L’Université populaire de Marcinelle, inaugurée en 1904, est une initiative de Jules Destrée, échevin de l’Instruction publique de cette commune. Comme les universités populaires de Schaerbeek, de Saint-Gilles ou de Mons, elle s’appuie sur ces devancières et sur le modèle français et va développer de multiples activités de tout ordre.

Jules Destrée, un homme aux engagements multiples

Jules Destrée naît à Marcinelle, le 21 août 1863 et décède à Bruxelles le 3 janvier 1936. Il fait des études de droit à l’Université libre de Bruxelles dont il est diplômé en 1883. Il est alors actif dans le Cercle des étudiants progressistes qui lutte en faveur du suffrage universel. Comme avocat, il est amené à côtoyer le monde ouvrier dont il découvre la précarité d’existence. En 1886, il défend Oscar Falleur, dirigeant de l’Union verrière qui est, avec d’autres, inculpé au titre de meneur lors des grèves violentes de mars 1886 dans le bassin de Charleroi et pour lesquelles il sera condamné à vingt années de travaux forcés avant d’être amnistié. En 1889, il assure, avec d’autres confrères, lors du procès dit « procès du Grand Complot », la défense des 27 membres du Parti socialiste républicain qui se terminera par un acquittement général.

Un social-démocrate

Militant politique, Jules Destrée est, en 1893, un des fondateurs de la Fédération démocratique de Charleroi qui opère un rapprochement idéologique avec le Parti ouvrier belge. En 1894, une liste commune aux deux organisations est déposée à l’occasion des premières élections organisées au suffrage universel tempéré par le vote plural.

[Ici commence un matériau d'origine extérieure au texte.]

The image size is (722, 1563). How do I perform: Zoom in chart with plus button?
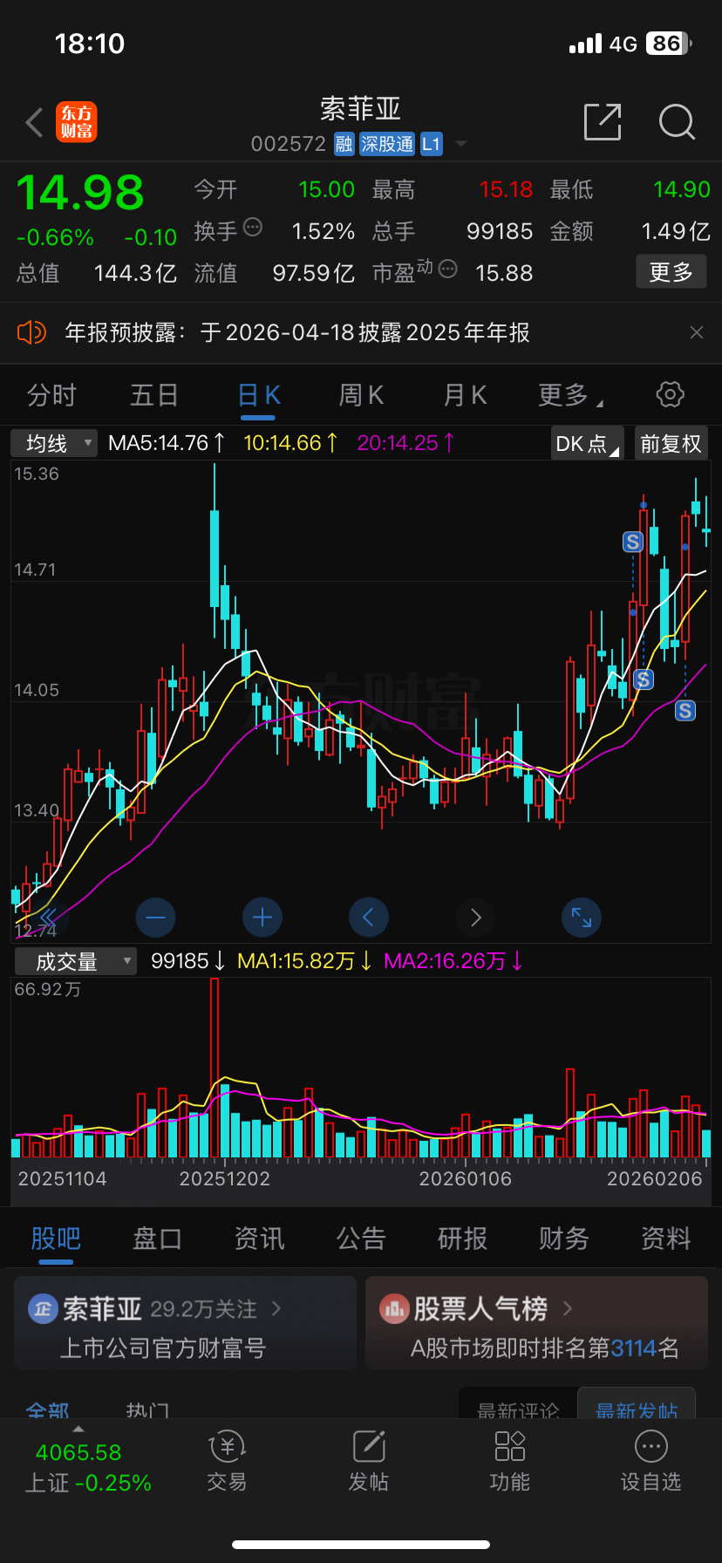click(262, 918)
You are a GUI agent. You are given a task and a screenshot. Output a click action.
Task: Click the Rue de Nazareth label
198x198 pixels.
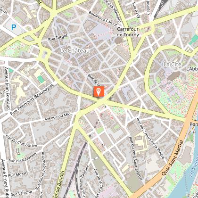click(x=23, y=157)
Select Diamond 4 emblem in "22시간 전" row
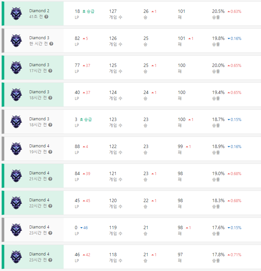Viewport: 261px width, 271px height. click(x=15, y=203)
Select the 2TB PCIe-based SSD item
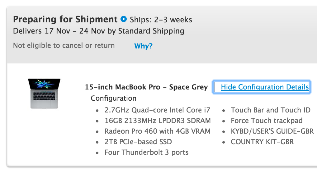 [138, 142]
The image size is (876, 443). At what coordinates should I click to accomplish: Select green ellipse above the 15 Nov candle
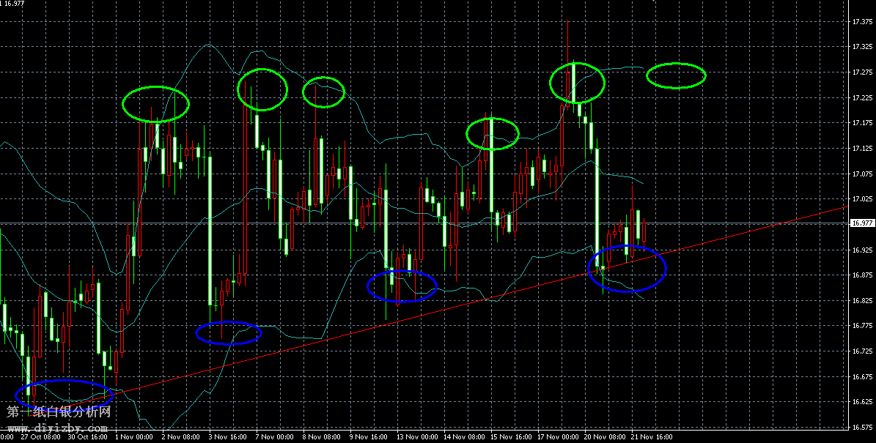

Sur les vingt-huit députés socialistes élus en 1894, huit sont de la région de Charleroi : Jules Destrée est l’un d’eux. Il siégera au Parlement jusqu’à sa mort.

Jules Destrée opte pour le parti qui lui semble le plus capable de contribuer à l’émancipation sociale et politique de la classe ouvrière. Il plaide pour un socialisme combatif tempéré dans ses moyens d’actions : « Nous désirons opérer une modification fondamentale de la société. (…) Pour arriver à cette révolution que nous espérons, nous avons, en entrant dans cette Chambre, suivi les voies légales et parlementaires. Nous avons accepté de nous soumettre aux lois et nous avons prêté serment à la Constitution. »[1] Pour Jules Destrée, l’amélioration de la condition ouvrière passe par le vote de lois sociales. Il revendique le suffrage universel, continue à défendre la cause des ouvriers inculpés lors de grèves de décembre 1904. Il intervient en 1909 sur la question de la réduction du temps de travail dans les mines lors des discussions parlementaires, se prononce pour l’égalité juridique et sociale de la femme.[2]

Pendant la Première Guerre mondiale, Jules Destrée est nommé ministre de Belgique à Saint-Pétersbourg d’octobre 1917 à avril 1918 où il assiste à la Révolution bolchévique. L’Armistice signée, de retour en Belgique, Jules Destrée est nommé ministre des Arts et des Sciences en charge de l’instruction publique dans les gouvernements d’union nationale dirigés de 1919 à 1920 par le catholique Léon Delacroix et de 1920 à 1921, par le catholique Henry Carton de Wiart.

Une action culturelle

Pour ce passionné d’art et de littérature – il a voyagé notamment en Italie et rencontré de nombreux écrivains −, la classe ouvrière doit pouvoir découvrir le patrimoine légué par les générations précédentes. En 1899, il propose de créer des bibliothèques dans chaque maison du peuple : elles doivent rassembler des publications, nécessaires au « développement intellectuel, moral et esthétique de la classe ouvrière »[3]. En 1900, il ouvre la première bibliothèque à Marcinelle.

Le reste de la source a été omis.